The Induced-Fit Docking (IFD) protocol in Maestro was applied to account for both ligand flexibility and adaptive rearrangement of the renin binding site. The crystal structure of renin (PDB ID: 2FS4) was preprocessed using the Protein Preparation Wizard, where hydrogens were added, protonation states were optimized under the OPLS3 force field, crystallographic waters were removed, and the model was minimized with peripheral atom restraints. The ligand, N-CDAH, was subjected to energy minimization (MacroModel) and prepared with LigPrep prior to docking. The resulting poses were ranked using Glide XP, and the IFD score was calculated as GlideScore + 0.05 × Prime energy. The most favorable pose produced an IFD score of −11.149 kcal/mol, indicating a strong and specific binding affinity [9].

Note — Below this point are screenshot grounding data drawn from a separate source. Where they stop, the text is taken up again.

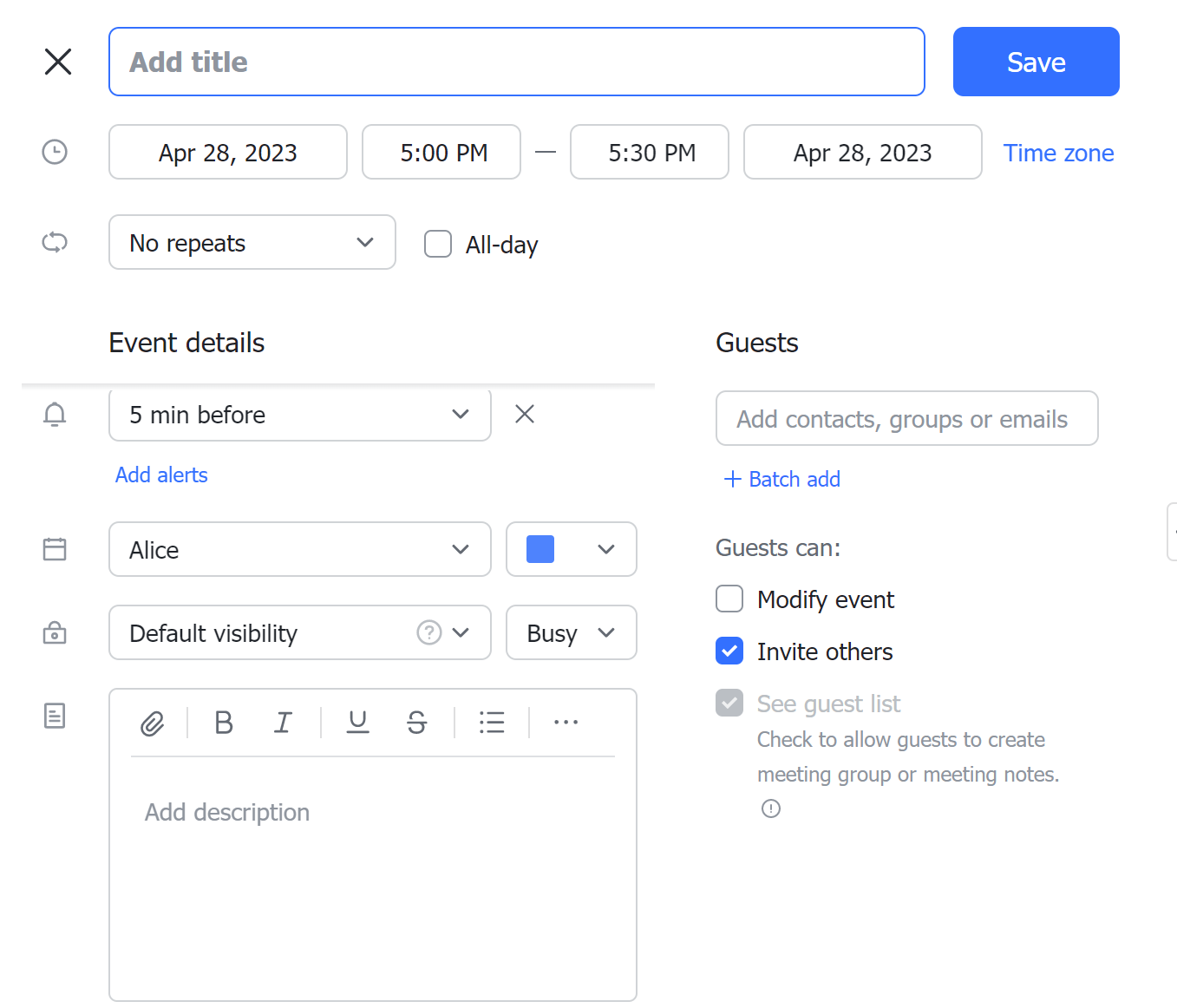Toggle bold formatting in the description toolbar
This screenshot has width=1177, height=1008.
[x=224, y=722]
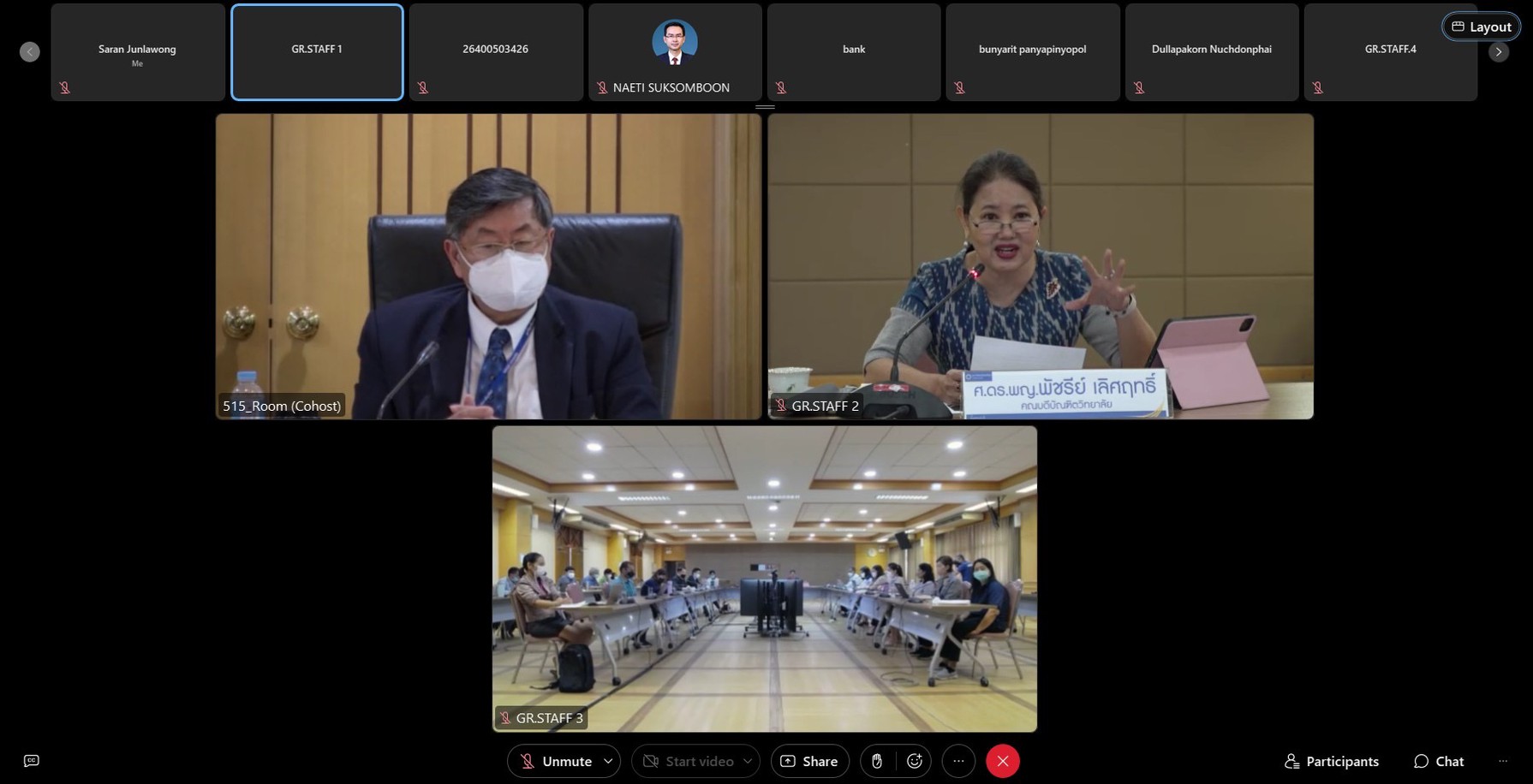Unmute your microphone
The width and height of the screenshot is (1533, 784).
click(557, 761)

Interaction analysis demonstrated that the ligand is stabilized within the active site by a combination of hydrophobic enclosure, salt bridges, and hydrogen bonds. A dense network of hydrophobic residues, including Val31, Trp40, Leu76, Tyr78, Val83, Val106, Met109, Val122, Phe119, Ala117, Leu116, Phe114, Pro113, Met296, and Ala222, encased the cyclooctanoyl- moiety, generating van der Waals contacts that drive ligand encapsulation. Electrostatic stabilization was mediated by the formation of salt bridges between the protonated imidazole residue and the carboxylate groups of Asp33 and Asp219. In addition, the ligand engaged in directional hydrogen bonding: a direct hydrogen bond from the imidazole NH to Asp219, a second from the amide NH to Asp33, and two water-mediated hydrogen bonds involving Ala222 and Ser223.

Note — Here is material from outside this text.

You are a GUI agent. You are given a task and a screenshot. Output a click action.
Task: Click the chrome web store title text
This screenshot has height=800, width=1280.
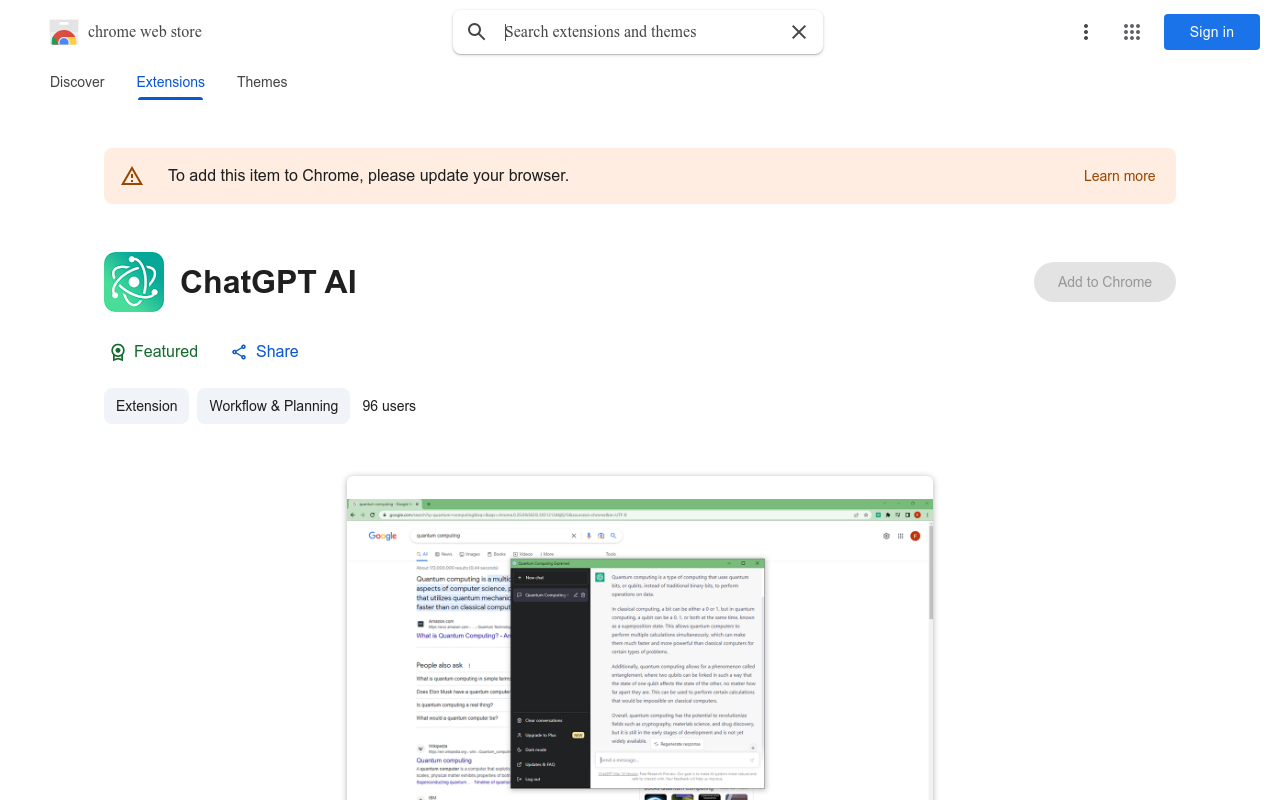(145, 32)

This combination of hydrophobic packing, strong ionic interactions with the catalytic aspartate derivatives, and water-bridged hydrogen bonds produced an exceptionally favorable docking score, consistent with structural principles reported for high-affinity renin inhibitors [9,21]. In particular, dual salt bridge formation with Asp33 and Asp219 represents a hallmark of potent renin inhibition, while hydrophobic superpocket occupancy further enhances binding affinity.

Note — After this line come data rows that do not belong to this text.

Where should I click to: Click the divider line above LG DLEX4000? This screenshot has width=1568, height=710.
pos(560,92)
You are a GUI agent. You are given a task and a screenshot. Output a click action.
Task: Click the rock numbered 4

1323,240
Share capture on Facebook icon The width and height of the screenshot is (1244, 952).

In summary, the IFD results highlight that N-CDAH achieves extensive noncovalent stabilization within renin’s active site, combining hydrophobic, electrostatic, and hydrogen-bonding interactions in a manner consistent with rational renin inhibitor design. The details of these residue-level interactions are provided in Table 2, and the 2D interaction map is illustrated in Figure 3 [9,21].

Figure 3. 2D ligand interaction map of N-CDAH in the active site of renin (PDB ID: 2FS4), highlighting key non covalent contacts: hydrophobic enclosure by Val31, Trp40, Leu76, Tyr78, Val83, Val106, Met109, Val122, Phe119, Ala117, Leu116, Phe114, Pro113, Met296, and Ala222 (green); salt bridges between the ligand’s imidazolium center and Asp33/Asp219 (blue); water-mediated hydrogen bonds to Ser223 and Ala222 (purple arrows); and direct NH→O hydrogen bonds to Asp219 and Asp33.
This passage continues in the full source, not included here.